ICD-10 Code I69.05 – Hemiplegia and hemiparesis following nontraumatic subarachnoid hemorrhage (2026): Diagnosis, Symptoms & Billing Guide
2026 ICD-10-CM Diagnosis Code I69.05 – Hemiplegia and hemiparesis following nontraumatic subarachnoid hemorrhage
What it is
I69.05 reports weakness or paralysis affecting one side of the body that remains after a nontraumatic subarachnoid hemorrhage. Use it for residual neurologic deficits, not the acute bleed itself.
Clinical signs
Typical findings include unilateral weakness, reduced motor control, or partial paralysis documented after recovery from the hemorrhage.

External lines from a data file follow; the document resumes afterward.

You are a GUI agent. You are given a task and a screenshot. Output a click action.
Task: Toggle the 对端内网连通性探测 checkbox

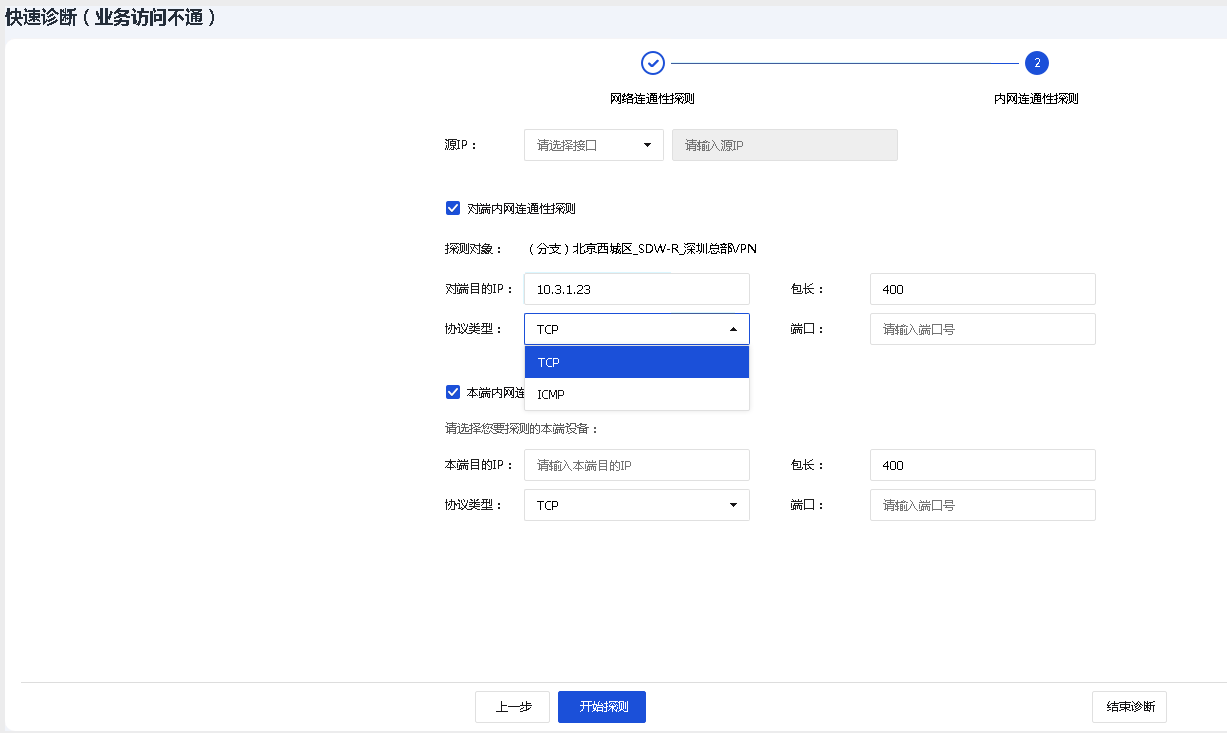[453, 209]
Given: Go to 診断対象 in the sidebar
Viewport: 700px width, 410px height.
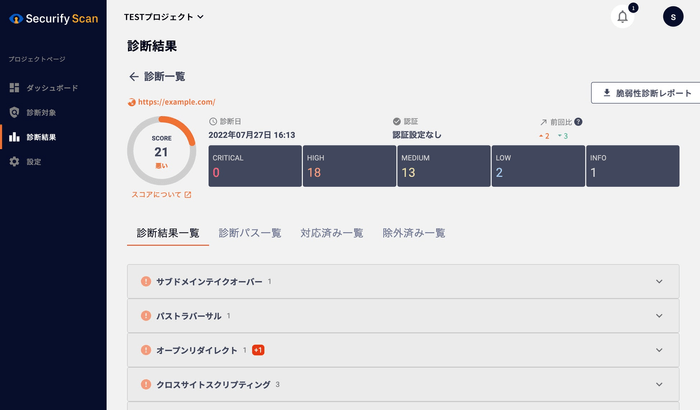Looking at the screenshot, I should pyautogui.click(x=48, y=112).
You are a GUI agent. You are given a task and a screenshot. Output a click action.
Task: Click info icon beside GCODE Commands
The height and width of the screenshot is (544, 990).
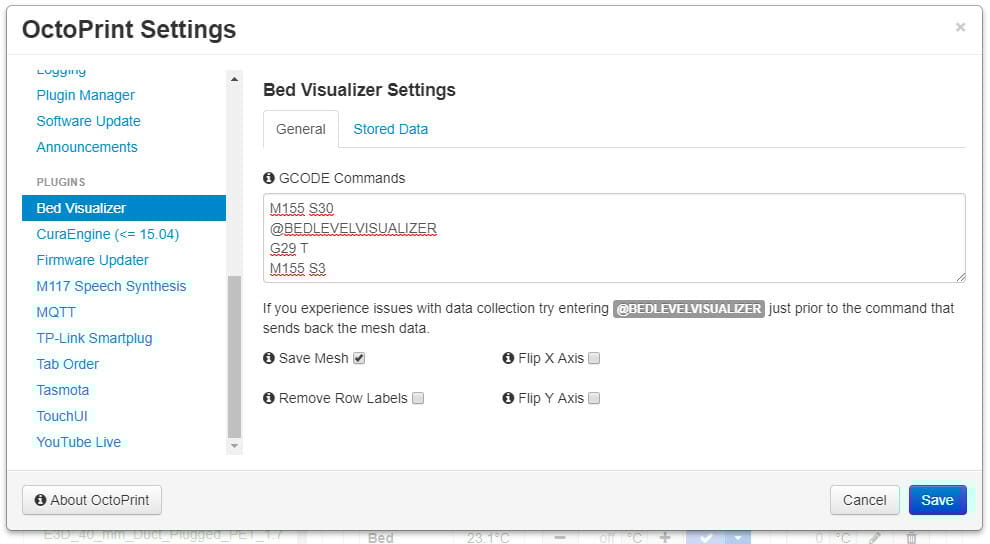click(x=268, y=178)
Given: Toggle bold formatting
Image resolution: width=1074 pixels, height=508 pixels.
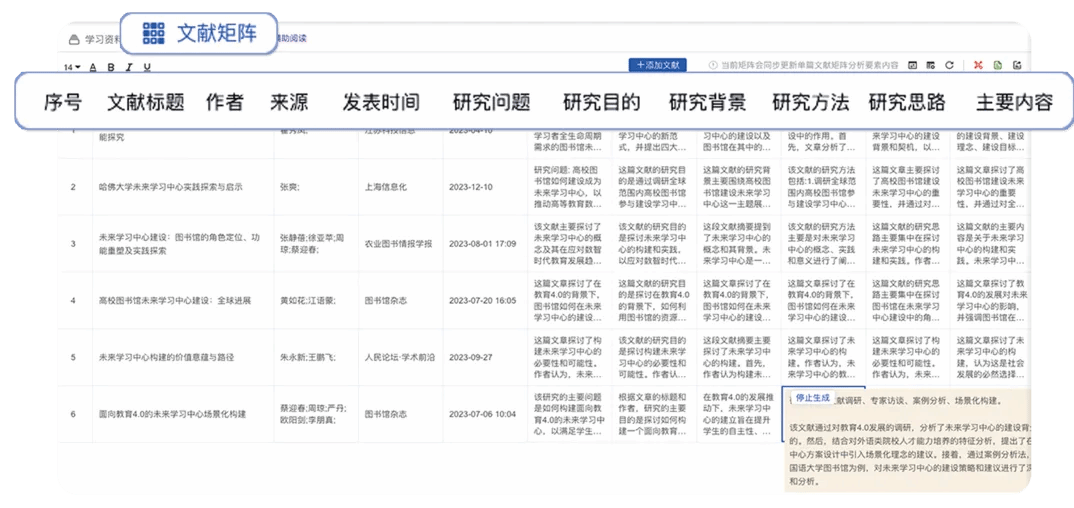Looking at the screenshot, I should (111, 68).
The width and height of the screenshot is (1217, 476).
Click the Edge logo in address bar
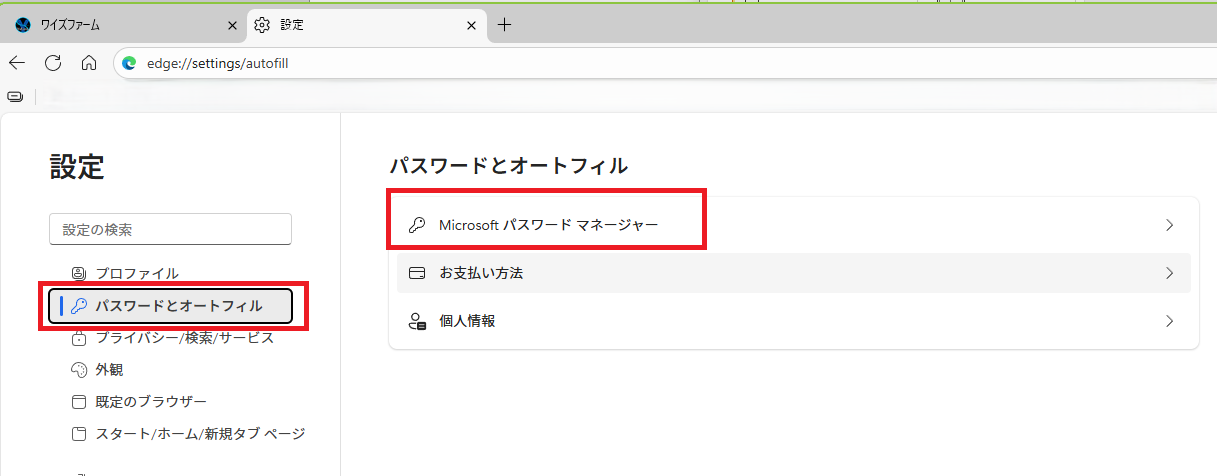pos(129,63)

Clinical features vary; refer to documentation.
When to use this code
Use this code when the chart clearly links current hemiplegia or hemiparesis to a prior nontraumatic subarachnoid hemorrhage. It fits follow-up visits, rehabilitation, and ongoing neurologic care. Code the residual deficit when it is still present and documented.
Do not use for
Do not use it for the acute subarachnoid hemorrhage itself or for weakness with no documented cause. Check documentation if the record does not clearly state a post-hemorrhagic residual.
Coding tip
Look for provider wording that explicitly connects the weakness to the prior subarachnoid hemorrhage before assigning I69.05.